Indian Mills, formerly known as Brotherton, is an unincorporated community located within Shamong Township in Burlington County, New Jersey, United States. It was the site of Brotherton Indian Reservation, the only Indian reservation in New Jersey and the first in America, founded for the Lenni Lenape tribe, some of whom were native to New Jersey's Washington Valley.

Before becoming a reservation, it was an industrial town, known for gristmills and sawmills. Brotherton was the first Native American reservation in New Jersey.

The town was also historically known as Edgepillock or Edgepelick.

History 
In 1756, the British colonial government appointed commissioners to resolve disputes between white settlers and the Munsee Lenape native to the Washington Valley. For 100 years prior, the groups had been on peaceful terms.

In 1757, the "New Jersey Association for Helping the Indians" wrote a constitution to expel Munsee Lenape native to the Washington Valley. Led by Reverend John Brainerd, colonists forcefully relocated 200 people to Indian Mills, then known as Brotherton.

In 1777, Reverend John Brainerd abandoned the reservation, making circumstances increasingly difficult.

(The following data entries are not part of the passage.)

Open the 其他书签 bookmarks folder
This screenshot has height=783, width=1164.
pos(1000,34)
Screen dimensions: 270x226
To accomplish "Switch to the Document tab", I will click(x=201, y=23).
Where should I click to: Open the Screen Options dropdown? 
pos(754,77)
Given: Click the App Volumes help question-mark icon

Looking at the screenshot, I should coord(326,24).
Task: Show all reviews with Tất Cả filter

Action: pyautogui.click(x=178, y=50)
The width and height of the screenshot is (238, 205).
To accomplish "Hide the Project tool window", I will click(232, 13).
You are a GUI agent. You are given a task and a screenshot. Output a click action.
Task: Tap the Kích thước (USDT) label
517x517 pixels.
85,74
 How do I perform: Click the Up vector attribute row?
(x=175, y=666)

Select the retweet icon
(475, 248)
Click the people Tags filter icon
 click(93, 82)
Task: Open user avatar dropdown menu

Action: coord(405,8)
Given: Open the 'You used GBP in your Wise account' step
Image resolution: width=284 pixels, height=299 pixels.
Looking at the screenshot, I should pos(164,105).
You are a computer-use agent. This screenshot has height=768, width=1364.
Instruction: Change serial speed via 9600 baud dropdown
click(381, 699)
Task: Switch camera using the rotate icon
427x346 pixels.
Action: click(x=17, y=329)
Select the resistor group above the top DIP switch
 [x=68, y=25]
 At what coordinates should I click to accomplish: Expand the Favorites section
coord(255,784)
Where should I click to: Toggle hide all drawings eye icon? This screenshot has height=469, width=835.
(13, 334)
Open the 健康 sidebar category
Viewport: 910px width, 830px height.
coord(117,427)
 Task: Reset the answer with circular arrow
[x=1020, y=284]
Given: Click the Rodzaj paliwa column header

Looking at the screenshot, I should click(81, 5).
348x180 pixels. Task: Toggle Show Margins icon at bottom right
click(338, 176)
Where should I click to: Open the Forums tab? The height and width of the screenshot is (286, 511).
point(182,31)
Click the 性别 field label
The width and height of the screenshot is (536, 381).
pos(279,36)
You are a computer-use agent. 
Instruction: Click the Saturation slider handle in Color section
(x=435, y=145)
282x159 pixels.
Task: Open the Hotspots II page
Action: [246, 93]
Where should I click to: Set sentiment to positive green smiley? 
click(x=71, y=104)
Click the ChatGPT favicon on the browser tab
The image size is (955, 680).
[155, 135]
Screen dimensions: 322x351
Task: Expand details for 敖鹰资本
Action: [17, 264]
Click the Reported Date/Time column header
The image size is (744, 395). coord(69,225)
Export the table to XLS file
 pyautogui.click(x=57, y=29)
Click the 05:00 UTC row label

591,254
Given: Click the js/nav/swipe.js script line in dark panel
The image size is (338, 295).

In 1780, Munsee Lenape community leaders of Brotherton, native to Washington Valley, wrote a community treaty to oppose selling any more land to white settlers:

Displacement to Stockbridge, New York 
In 1796, the Oneidas of Stockbridge invited Brotherton's Lenape families to join their reservation. The initial Lenape response was negative; in 1798, Munsee Lenape community leaders Bartholomew Calvin, Jason Skekit, and 18 others signed a public statement of refusal to leave "our fine place in Jersey."

However, in 1801, many of the Munsee Lenape families agreed to relocate to New Stockbridge, New York to join the Oneidas. A few Munsee Lenapes stayed behind and assimilated with the white colonists.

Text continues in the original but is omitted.